» **REQUIREMENT A**
Answer from the article on the Mexican rancher's revenge:
(i) What is a palenque, as the article describes it?
(ii) How many men did Aduna Villacencio kidnap and kill?
(iii) What did the hit men do to the thieves' bodies?

» **GIVEN TEXT**

How a Mexican cockfight impresario took his revenge on six housebreakers
Rancher hires hit men to track down the thieves who burgled his home last year
Jorge Aduna Villacencio is a tough guy, someone who commands respect. He is an old-school rancher. He has to be – otherwise he could never have efficiently managed a palenque – a cockfighting arena where disputes over wagers are often resolved with guns.
So the day a group of burglars broke into his mansion, it did not occur to him to pick up the phone and call the police.
The following is a story of revenge. It is the story of how the most important owner of fighting cocks in all of Puebla and Tlaxcala, in central Mexico, kidnapped and killed the six men who dared enter his home without permission.
The property where the revenge was consummated became a slaughterhouse
The hit men hired by Aduna Villacencio dismembered and burned the thieves’ bodies, according to the attorney’s reconstruction of events, which EL PAÍS has had access to.

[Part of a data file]
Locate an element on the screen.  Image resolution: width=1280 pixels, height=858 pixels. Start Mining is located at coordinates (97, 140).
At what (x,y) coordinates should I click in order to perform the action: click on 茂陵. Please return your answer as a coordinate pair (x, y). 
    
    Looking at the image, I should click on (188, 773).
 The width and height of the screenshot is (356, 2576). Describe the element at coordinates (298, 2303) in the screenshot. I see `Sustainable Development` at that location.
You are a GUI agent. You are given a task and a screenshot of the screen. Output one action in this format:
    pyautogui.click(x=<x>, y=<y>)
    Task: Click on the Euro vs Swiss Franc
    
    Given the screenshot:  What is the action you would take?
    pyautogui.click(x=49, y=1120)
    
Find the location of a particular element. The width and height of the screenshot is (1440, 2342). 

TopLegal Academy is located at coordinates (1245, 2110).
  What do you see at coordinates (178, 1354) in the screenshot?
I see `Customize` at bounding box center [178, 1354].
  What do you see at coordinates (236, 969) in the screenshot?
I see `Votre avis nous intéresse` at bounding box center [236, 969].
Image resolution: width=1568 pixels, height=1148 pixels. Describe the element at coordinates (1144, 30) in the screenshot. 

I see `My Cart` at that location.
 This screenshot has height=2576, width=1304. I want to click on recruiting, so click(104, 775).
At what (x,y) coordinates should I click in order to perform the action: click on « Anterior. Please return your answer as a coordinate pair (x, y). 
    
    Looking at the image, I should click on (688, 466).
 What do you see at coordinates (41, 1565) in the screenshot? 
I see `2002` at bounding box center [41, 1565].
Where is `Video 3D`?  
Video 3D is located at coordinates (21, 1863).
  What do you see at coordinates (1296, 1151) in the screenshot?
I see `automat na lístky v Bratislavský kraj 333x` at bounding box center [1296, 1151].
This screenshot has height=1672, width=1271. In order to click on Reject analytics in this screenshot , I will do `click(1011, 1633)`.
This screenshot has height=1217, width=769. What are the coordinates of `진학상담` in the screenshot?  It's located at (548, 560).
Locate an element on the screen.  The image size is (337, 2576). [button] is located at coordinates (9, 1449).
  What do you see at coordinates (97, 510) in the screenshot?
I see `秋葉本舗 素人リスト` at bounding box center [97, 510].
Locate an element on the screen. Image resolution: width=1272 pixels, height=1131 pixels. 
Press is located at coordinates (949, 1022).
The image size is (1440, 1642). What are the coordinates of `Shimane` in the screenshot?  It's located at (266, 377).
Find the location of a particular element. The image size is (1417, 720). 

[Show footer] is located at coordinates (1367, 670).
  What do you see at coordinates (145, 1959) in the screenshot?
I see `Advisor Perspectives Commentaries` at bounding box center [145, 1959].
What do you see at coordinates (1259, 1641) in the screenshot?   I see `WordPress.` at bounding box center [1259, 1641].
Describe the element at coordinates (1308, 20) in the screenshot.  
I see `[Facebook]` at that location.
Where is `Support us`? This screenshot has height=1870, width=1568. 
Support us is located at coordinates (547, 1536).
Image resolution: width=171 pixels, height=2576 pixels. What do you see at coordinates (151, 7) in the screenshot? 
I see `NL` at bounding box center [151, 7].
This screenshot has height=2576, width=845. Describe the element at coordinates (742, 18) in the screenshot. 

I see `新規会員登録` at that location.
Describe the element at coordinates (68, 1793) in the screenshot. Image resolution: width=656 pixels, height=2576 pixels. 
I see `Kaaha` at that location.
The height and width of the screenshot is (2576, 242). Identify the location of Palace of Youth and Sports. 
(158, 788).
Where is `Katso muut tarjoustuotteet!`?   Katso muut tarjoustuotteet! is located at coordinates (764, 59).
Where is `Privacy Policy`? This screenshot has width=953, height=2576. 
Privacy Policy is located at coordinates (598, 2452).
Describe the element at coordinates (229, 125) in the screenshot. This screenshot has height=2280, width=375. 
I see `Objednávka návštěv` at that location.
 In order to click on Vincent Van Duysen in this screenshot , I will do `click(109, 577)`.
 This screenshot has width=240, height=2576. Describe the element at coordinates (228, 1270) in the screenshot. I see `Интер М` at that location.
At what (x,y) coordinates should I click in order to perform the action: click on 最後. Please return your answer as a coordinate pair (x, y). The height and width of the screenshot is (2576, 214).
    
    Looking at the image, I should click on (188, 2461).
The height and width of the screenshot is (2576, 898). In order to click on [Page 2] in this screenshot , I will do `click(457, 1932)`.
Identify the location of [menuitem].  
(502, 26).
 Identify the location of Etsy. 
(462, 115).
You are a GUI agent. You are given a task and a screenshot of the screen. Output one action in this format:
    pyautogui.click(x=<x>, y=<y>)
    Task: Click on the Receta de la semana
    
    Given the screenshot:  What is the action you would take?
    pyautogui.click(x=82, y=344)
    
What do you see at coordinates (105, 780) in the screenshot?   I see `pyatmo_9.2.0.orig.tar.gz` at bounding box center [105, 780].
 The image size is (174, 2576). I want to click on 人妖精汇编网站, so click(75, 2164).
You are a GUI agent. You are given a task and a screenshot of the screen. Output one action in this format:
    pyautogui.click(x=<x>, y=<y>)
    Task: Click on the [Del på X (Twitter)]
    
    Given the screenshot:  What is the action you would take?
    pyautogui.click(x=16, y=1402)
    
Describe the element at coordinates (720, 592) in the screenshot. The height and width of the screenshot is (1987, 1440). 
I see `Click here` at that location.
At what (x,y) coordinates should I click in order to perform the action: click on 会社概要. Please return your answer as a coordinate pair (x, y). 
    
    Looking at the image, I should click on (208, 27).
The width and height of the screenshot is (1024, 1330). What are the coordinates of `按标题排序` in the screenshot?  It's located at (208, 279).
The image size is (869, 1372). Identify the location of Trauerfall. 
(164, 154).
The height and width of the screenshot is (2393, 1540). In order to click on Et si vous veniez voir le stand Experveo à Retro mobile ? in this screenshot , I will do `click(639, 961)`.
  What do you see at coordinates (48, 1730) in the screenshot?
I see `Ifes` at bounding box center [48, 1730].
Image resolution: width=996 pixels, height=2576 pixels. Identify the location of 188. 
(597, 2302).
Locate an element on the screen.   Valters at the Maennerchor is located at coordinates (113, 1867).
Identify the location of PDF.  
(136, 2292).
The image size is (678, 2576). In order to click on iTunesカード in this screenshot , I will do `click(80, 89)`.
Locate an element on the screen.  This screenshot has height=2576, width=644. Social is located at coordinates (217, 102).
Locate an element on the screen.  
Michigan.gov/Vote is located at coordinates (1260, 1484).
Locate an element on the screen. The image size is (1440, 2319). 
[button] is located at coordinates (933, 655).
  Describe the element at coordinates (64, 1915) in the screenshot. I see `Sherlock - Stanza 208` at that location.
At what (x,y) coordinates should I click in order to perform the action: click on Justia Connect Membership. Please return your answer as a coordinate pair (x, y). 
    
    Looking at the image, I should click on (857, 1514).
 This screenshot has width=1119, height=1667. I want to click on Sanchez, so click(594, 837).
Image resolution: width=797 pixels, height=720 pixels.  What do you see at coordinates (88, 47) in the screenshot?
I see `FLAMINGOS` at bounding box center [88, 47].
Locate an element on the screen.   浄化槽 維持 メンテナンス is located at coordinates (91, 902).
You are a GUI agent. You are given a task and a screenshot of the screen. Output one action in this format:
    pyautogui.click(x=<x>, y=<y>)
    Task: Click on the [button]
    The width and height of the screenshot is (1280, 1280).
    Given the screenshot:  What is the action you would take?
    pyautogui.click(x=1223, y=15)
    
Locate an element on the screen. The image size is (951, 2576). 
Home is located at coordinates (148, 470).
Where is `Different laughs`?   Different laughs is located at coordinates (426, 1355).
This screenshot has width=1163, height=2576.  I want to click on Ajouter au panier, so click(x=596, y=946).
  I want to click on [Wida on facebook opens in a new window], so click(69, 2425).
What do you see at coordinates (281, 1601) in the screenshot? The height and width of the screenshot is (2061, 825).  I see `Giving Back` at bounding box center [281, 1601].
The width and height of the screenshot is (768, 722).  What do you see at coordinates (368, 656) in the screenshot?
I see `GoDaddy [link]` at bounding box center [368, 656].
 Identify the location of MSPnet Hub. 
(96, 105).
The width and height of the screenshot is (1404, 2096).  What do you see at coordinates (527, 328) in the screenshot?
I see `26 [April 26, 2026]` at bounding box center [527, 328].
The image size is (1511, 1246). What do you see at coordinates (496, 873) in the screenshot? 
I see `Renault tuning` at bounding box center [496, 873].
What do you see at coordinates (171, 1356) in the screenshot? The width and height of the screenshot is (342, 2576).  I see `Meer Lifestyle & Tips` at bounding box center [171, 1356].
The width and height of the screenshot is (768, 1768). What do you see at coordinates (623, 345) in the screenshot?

» **REQUIREMENT B**
Change "Locate an element" to "Find an element" in the records, in the stretch from the line containing "click on Justia" through the line containing "coordinates (426, 1355).", and return only those lines with nothing else altered.

» **CORRECT ANSWER A**
(i) A cockfighting arena where disputes over wagers are often resolved with guns.
(ii) Six.
(iii) They dismembered and burned them.

» **CORRECT ANSWER B**
At what (x,y) coordinates should I click in order to perform the action: click on Justia Connect Membership. Please return your answer as a coordinate pair (x, y). 
    
    Looking at the image, I should click on (857, 1514).
 This screenshot has width=1119, height=1667. I want to click on Sanchez, so click(594, 837).
Image resolution: width=797 pixels, height=720 pixels.  What do you see at coordinates (88, 47) in the screenshot?
I see `FLAMINGOS` at bounding box center [88, 47].
Find an element on the screen.   浄化槽 維持 メンテナンス is located at coordinates (91, 902).
You are a GUI agent. You are given a task and a screenshot of the screen. Output one action in this format:
    pyautogui.click(x=<x>, y=<y>)
    Task: Click on the [button]
    The width and height of the screenshot is (1280, 1280).
    Given the screenshot:  What is the action you would take?
    pyautogui.click(x=1223, y=15)
    
Find an element on the screen. The image size is (951, 2576). 
Home is located at coordinates (148, 470).
Where is `Different laughs`?   Different laughs is located at coordinates (426, 1355).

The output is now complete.